Nueva York se prepara para uno de los operativos de seguridad más exigentes de los últimos años. La ciudad espera recibir a más de un millón de visitantes durante la Copa Mundial de Fútbol 2026, mientras también se alista para otros eventos masivos ligados al 250 aniversario de la independencia de Estados Unidos.
Aunque los partidos de la sede Nueva York/Nueva Jersey se jugarán en el MetLife Stadium, en Nueva Jersey, gran parte del movimiento turístico se concentrará en la Gran Manzana. La oficina del contralor estima que al menos 1,2 millones de personas podrían visitar la ciudad durante el torneo.
La Copa Mundial se celebrará del 11 de junio al 19 de julio en Estados Unidos, México y Canadá. El MetLife Stadium recibirá ocho partidos, incluida la final.
La amenaza que más preocupa
La comisionada de la Policía de Nueva York, Jessica Tisch, dijo que el departamento está entrenando agentes y comprando equipo para enfrentar posibles amenazas con drones.
Según Tisch, esa es la preocupación que más le quita el sueño. La funcionaria advirtió que sería un error ignorar una tecnología que ya se ha visto en conflictos como los de Ucrania e Irán.
La policía planea adquirir equipos por 6,5 millones de dólares para detectar y contrarrestar drones. La medida forma parte de un plan más amplio para reforzar la seguridad en estadios, calles, parques, zonas turísticas, transporte público y eventos al aire libre.
Más horas para la policía
Tisch también quiere que los agentes trabajen turnos de 12 horas durante parte del torneo. La propuesta ha generado tensión dentro del gobierno municipal por el costo de las horas extras.
Según medios locales, el alcalde Zohran Mamdani se opone a ampliar esos pagos en medio de una situación fiscal complicada para la ciudad. Nueva York ha retrasado parte de su presupuesto mientras espera ayuda financiera del estado.
La comisionada, sin embargo, sostiene que el Mundial representará una exigencia extraordinaria para el cuerpo policial. También ha advertido que la ciudad sigue siendo un posible blanco de ataques terroristas por su importancia global.
El Mundial no será el único reto
La presión sobre la seguridad no terminará con el fútbol. Del 3 al 8 de julio, Nueva York y Nueva Jersey también recibirán Sail4th 250, una gran reunión marítima internacional por el aniversario de la independencia estadounidense.
El evento reunirá unos 30 grandes veleros internacionales, 40 buques militares, un portaaviones británico y el Queen Mary 2 de Cunard, entre otras embarcaciones.
Esa concentración de visitantes, barcos, actos públicos y celebraciones históricas añadirá otro nivel de complejidad para las autoridades.
Rumores de una boda de alto perfil
A ese calendario ya cargado se suma otro posible foco de atención pública.

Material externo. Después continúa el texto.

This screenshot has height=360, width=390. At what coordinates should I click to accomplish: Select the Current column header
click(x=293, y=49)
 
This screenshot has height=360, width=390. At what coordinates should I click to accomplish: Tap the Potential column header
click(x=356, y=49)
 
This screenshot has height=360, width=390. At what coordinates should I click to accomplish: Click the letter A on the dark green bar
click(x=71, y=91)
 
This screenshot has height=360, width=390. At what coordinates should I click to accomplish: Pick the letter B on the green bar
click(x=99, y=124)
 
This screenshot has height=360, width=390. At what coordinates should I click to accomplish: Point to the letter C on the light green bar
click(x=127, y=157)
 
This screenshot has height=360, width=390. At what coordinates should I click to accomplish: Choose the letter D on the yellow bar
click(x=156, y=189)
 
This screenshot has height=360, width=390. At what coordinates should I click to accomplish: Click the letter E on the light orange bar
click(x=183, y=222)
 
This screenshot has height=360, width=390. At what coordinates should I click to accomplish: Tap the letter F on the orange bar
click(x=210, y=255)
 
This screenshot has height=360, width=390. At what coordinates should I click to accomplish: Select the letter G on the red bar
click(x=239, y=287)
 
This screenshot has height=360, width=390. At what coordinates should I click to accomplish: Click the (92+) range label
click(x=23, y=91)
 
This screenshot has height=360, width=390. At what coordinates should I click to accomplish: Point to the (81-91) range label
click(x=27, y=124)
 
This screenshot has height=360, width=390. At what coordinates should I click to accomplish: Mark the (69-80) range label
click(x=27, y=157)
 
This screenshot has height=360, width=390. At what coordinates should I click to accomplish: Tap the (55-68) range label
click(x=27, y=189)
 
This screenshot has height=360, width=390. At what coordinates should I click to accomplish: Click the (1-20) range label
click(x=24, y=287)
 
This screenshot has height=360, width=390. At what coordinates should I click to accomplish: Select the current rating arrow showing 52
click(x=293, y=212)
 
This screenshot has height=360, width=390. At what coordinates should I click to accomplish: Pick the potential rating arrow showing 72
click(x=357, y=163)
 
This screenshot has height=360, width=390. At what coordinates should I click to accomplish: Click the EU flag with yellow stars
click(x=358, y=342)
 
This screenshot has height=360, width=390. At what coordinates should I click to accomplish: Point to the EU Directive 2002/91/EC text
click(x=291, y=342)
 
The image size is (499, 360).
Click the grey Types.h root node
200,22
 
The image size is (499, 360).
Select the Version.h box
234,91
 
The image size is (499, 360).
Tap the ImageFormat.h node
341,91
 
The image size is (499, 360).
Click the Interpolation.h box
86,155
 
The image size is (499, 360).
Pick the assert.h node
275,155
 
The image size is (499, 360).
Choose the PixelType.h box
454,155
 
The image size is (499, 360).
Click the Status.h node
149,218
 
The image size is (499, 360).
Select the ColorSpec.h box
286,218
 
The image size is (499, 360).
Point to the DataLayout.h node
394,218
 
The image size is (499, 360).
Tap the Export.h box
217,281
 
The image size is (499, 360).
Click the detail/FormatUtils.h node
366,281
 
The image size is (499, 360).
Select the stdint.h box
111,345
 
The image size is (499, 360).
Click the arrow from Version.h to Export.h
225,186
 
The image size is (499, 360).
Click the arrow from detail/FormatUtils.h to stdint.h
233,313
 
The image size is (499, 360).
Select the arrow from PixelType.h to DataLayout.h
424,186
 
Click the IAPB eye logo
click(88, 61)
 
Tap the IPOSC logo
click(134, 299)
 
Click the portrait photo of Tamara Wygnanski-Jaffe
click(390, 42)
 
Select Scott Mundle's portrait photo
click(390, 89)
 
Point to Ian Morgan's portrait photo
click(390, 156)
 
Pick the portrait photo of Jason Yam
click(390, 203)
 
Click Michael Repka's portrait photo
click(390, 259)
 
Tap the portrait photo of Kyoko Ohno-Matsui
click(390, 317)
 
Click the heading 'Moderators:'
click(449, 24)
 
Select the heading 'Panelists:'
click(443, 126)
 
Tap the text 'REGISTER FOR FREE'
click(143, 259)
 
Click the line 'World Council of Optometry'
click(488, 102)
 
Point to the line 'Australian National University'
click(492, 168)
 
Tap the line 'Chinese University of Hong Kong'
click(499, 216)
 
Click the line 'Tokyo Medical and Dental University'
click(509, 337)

Diversos medios han reportado que Taylor Swift y Travis Kelce podrían casarse en Nueva York el 3 de julio, un día antes de la celebración nacional.
De confirmarse, la boda podría atraer a curiosos, fanáticos y medios internacionales. El evento contaría con invitados del mundo del espectáculo y del deporte, según esas versiones.
Aunque se trata de información publicada por medios y no de un anuncio oficial de la pareja, la policía suele contemplar este tipo de concentraciones cuando prepara operativos para grandes fechas.
Una ciudad bajo máxima presión
Nueva York está acostumbrada a recibir multitudes. Pero el verano de 2026 tendrá una combinación poco común: Mundial, celebraciones históricas, eventos marítimos, turismo internacional y posibles reuniones de alto perfil.
El reto será mantener la seguridad sin paralizar la ciudad. También será mover a millones de personas por calles, trenes, ferrys, puentes y túneles ya saturados en una temporada normal.
Para las autoridades, el objetivo es claro: anticiparse. La amenaza de drones, el flujo de visitantes y la cantidad de eventos obligan a planificar con meses de ventaja.
Nueva York quiere presentarse al mundo como una ciudad lista para recibir el Mundial. Pero para lograrlo, necesitará algo más que estadios y turismo. Necesitará una coordinación de seguridad a la altura de uno de los veranos más vigilados de su historia.